> **Input**
= Beginning of Section =

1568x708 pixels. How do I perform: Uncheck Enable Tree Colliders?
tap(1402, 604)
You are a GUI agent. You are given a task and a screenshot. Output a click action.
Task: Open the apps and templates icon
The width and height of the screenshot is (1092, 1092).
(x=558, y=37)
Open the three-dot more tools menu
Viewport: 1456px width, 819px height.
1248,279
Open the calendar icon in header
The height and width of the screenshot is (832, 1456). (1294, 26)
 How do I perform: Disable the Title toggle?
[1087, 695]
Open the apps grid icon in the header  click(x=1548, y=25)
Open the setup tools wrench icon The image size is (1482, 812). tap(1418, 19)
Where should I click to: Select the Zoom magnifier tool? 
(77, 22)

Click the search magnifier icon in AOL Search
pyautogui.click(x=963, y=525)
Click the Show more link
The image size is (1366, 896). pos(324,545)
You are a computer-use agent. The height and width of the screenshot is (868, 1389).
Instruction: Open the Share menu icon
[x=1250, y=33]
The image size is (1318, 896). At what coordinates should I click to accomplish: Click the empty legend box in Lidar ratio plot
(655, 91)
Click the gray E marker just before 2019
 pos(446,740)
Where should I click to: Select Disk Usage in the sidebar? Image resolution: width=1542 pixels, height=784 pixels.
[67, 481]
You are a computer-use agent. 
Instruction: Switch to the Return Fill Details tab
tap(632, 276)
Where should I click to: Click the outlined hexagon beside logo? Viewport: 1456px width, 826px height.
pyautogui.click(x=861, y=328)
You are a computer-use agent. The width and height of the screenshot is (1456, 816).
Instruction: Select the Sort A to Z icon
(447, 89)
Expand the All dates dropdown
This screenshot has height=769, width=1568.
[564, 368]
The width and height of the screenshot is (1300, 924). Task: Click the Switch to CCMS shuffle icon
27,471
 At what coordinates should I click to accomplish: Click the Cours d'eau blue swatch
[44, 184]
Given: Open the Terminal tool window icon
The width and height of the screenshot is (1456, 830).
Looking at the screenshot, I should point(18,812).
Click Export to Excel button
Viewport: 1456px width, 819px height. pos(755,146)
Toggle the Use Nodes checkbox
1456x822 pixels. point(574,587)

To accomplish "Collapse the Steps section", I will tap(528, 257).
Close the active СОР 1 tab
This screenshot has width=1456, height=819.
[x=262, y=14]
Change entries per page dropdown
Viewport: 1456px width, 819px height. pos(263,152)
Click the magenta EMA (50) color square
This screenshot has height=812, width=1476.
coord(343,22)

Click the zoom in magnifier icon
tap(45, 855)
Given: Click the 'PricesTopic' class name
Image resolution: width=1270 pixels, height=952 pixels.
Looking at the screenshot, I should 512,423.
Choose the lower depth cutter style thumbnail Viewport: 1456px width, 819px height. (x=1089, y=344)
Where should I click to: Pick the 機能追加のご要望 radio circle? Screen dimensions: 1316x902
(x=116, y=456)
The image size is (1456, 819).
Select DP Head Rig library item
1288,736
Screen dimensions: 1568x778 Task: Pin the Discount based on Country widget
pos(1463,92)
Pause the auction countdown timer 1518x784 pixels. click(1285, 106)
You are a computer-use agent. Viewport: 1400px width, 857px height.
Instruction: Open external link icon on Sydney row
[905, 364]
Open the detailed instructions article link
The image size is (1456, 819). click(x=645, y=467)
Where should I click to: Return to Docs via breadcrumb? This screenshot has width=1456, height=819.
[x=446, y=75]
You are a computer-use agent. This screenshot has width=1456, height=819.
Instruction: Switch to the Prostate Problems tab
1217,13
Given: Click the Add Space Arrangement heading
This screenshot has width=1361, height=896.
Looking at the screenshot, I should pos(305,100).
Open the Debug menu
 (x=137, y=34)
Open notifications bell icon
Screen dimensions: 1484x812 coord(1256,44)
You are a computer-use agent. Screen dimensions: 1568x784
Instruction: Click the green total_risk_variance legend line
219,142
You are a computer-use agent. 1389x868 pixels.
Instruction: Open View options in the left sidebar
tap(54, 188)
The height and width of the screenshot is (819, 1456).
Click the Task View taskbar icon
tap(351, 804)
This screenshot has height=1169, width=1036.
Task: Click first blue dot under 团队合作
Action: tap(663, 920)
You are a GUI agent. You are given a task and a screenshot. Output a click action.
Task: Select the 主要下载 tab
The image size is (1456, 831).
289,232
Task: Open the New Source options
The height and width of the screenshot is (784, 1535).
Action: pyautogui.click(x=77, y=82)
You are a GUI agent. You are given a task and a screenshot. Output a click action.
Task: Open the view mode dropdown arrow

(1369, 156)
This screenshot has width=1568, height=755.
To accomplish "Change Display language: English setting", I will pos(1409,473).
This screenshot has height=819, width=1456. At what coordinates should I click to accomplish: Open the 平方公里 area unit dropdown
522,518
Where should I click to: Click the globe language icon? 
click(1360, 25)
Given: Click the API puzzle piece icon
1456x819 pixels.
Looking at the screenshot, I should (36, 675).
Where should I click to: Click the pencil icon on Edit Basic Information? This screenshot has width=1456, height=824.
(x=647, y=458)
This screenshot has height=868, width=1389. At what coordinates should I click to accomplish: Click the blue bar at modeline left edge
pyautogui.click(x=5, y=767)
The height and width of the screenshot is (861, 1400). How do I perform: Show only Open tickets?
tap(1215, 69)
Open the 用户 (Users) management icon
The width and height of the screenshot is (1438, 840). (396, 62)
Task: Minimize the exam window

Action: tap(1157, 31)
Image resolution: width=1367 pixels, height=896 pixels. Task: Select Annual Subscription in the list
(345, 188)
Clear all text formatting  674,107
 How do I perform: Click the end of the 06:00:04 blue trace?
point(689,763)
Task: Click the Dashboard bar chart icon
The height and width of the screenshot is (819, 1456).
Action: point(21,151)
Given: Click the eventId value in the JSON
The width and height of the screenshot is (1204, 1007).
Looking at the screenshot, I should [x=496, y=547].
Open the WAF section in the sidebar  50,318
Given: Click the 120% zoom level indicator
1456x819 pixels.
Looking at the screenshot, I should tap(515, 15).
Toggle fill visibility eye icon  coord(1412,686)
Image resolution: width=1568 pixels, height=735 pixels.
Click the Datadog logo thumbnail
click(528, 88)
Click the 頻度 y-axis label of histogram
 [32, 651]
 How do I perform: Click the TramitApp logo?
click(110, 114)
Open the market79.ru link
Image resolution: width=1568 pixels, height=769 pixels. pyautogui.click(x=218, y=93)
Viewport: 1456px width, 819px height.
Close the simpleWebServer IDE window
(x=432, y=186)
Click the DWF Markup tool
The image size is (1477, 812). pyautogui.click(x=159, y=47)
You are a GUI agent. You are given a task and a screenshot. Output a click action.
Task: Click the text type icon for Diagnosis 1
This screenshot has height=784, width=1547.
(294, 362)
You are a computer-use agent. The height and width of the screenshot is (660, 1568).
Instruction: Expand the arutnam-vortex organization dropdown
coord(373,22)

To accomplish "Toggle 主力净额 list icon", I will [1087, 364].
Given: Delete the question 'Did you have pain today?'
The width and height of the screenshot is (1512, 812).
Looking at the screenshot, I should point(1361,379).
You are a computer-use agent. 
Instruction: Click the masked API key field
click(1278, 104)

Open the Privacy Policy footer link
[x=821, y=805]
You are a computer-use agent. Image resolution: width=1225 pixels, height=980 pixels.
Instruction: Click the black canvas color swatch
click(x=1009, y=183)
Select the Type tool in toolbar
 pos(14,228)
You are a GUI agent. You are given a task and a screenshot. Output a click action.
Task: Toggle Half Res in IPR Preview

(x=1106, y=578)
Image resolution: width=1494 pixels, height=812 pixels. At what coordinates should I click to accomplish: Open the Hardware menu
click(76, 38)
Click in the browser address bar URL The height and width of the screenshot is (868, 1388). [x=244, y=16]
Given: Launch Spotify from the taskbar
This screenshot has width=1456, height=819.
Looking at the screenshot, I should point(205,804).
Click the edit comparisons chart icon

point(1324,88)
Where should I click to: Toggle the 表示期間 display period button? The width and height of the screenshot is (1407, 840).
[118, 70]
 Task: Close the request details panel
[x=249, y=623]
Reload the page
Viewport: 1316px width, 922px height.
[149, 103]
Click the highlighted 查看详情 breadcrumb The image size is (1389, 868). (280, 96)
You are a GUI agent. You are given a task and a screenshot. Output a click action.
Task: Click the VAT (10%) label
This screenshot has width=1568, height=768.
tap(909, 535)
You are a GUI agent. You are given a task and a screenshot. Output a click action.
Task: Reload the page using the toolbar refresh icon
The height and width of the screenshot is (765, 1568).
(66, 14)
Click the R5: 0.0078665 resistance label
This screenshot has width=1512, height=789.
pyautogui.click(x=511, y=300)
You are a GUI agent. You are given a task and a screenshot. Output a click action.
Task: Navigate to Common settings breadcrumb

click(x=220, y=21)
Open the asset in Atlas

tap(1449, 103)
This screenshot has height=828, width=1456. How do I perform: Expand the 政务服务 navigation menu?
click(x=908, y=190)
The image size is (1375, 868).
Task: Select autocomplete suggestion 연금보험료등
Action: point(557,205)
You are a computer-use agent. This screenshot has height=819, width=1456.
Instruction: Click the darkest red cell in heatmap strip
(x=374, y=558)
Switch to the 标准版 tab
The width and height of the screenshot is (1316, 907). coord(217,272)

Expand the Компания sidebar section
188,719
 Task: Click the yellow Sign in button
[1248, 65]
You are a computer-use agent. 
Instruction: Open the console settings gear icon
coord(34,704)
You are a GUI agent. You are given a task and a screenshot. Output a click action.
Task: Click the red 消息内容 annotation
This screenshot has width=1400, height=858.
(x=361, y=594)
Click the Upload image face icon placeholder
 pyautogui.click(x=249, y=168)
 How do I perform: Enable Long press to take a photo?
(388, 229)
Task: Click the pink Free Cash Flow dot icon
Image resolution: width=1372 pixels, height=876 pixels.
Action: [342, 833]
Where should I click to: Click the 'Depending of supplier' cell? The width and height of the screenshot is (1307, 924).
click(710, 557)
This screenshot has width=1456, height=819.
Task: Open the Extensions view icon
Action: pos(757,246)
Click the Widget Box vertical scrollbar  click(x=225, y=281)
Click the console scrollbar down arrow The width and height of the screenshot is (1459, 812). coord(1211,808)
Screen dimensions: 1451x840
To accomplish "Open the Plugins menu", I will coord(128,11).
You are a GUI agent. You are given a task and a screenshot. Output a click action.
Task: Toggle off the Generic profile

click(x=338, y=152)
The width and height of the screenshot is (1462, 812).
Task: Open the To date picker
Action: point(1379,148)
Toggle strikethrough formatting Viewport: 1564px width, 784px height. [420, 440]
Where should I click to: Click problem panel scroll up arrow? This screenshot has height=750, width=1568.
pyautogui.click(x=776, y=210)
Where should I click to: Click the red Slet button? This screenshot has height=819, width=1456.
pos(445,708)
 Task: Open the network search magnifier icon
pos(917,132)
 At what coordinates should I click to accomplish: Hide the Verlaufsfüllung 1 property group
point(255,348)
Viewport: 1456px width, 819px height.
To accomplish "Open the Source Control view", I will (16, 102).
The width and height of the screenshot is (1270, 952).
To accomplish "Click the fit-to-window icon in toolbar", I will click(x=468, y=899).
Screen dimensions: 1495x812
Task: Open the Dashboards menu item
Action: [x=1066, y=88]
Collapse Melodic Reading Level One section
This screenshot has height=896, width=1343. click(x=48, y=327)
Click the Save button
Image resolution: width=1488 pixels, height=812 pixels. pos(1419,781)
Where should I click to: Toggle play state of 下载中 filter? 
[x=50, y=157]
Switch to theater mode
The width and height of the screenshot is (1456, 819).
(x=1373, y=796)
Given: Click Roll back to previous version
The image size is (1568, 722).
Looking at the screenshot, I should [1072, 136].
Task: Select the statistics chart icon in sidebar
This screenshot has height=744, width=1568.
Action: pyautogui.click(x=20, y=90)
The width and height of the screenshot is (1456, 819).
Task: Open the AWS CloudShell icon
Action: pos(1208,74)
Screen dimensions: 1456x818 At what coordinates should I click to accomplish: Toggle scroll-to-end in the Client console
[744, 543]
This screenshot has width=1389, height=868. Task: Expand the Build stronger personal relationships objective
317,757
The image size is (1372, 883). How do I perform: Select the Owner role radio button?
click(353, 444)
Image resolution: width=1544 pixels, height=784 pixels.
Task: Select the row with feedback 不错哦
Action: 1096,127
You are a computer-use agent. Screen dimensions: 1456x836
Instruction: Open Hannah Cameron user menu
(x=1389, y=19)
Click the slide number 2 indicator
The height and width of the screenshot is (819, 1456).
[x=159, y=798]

= End of Section =

> **Work request**
The exact lines of the material above starting at the one that contains "agent. This screenshot has height=819, width=1456." and ending at the one that contains "Task: Click the red 消息内容 annotation" are what to retype; leave out everything else.

> **Task result**
You are a computer-use agent. This screenshot has height=819, width=1456.
Instruction: Click the darkest red cell in heatmap strip
(x=374, y=558)
Switch to the 标准版 tab
The width and height of the screenshot is (1316, 907). coord(217,272)

Expand the Компания sidebar section
188,719
 Task: Click the yellow Sign in button
[1248, 65]
You are a computer-use agent. 
Instruction: Open the console settings gear icon
coord(34,704)
You are a GUI agent. You are given a task and a screenshot. Output a click action.
Task: Click the red 消息内容 annotation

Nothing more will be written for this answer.